Ath Djellil – En attendant le gaz de ville – Un autre hiver dans le froid

Les villageois d’Ath Djellil, une commune de montagne aux hivers rudes, fondaient énormément d’espoir sur le projet de raccordement au réseau du gaz naturel, seul à même de leur épargner les vicissitudes du climat.

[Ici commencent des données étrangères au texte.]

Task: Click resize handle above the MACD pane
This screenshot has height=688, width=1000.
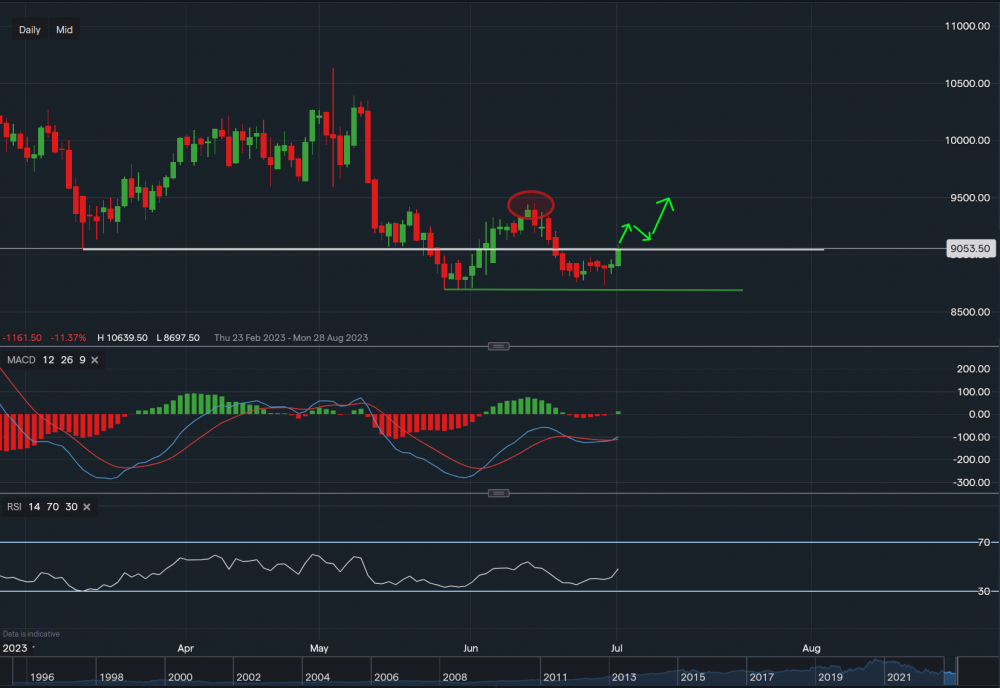Action: pyautogui.click(x=499, y=346)
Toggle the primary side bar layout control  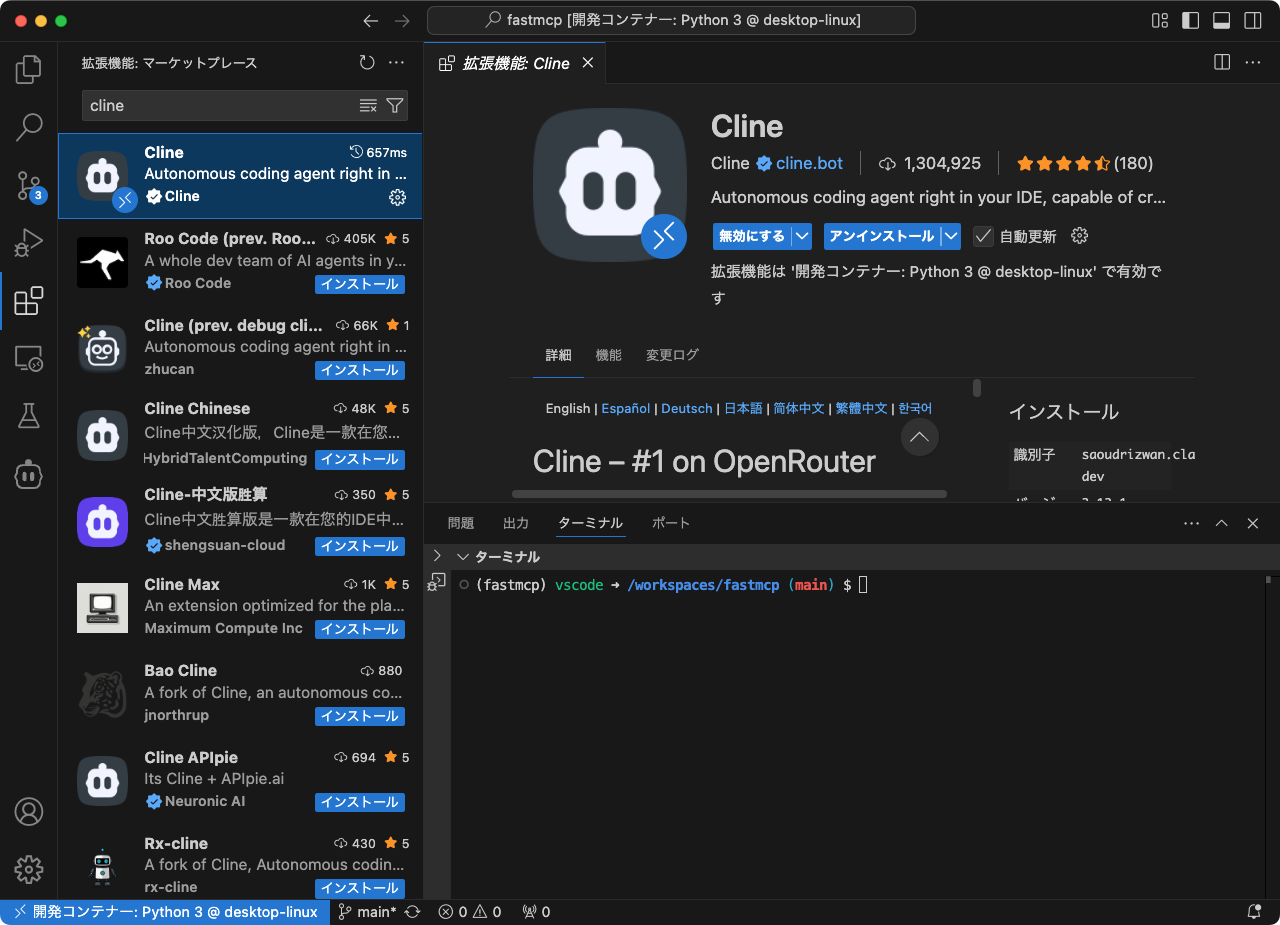(1189, 20)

«C’est navrant de constater que les travaux ne reprennent pas, alors qu’ils ont été abandonnés voilà près d’une année maintenant», lâche sur une pointe de dépit un citoyen du village Aghvala. «L’hiver semble bel et bien installé. Toutefois, aucune lueur d’espoir ne se dessine à l’horizon pour nous délivrer de ce supplice qui nous mène la vie dure», enchaine un homme emmitouflé dans un burnous blanc. Quand l’hiver venait à déchainer ses rigueurs sur ces cimes haut-perché, c’est la paralysie. «Au plus fort de l’hiver, nous sommes souvent coupés du monde par le manteau neigeux qui enveloppe toutes les étendues. Nous sommes alors condamnés à nous terrer chez nous, en attendant une embellie», dira un habitant de la localité Tiguemounine. Bien des villageois d’Ath Djellil avouent appréhender avec une certaine dose de fébrilité la survenue de ces épisodes d’intempéries. Alors, on s’y prépare en conséquence avec de moyens souvent dérisoires. «Le souci majeur reste l’approvisionnement en gaz butane. La pénurie de la bombonne est un problème récurent. Même au prix fort, ce n’est pas évident d’en trouver», confesse un quadragénaire du village Awrir. Pour éviter d’être pris au dépourvu, d’aucuns se rabattent sur le combustible traditionnel qu’est le bois. C’est le cas de ce retraité de Milket, un village ouvert aux quatre vents. «On n’est jamais à l’abri d’une rupture de combustible. Pour éluder toute mauvaise surprise, on se chauffe exclusivement au bois en laissant le stocke en gaz butane pour les moments difficiles, quand la forêt devient inaccessible», souligne-t-il. «J’ai commencé à constituer mes réserves de bois, dès la fin de l’été. On n’est jamais assez prévoyant et quelque chose m’a dit qu’il ne fallait surtout pas compter sur le lâcher du gaz, pour se prémunir contre le froid polaire qui nous tenaille durant les longs mois de l’hiver», renchérit un autre habitant du village Tighzert.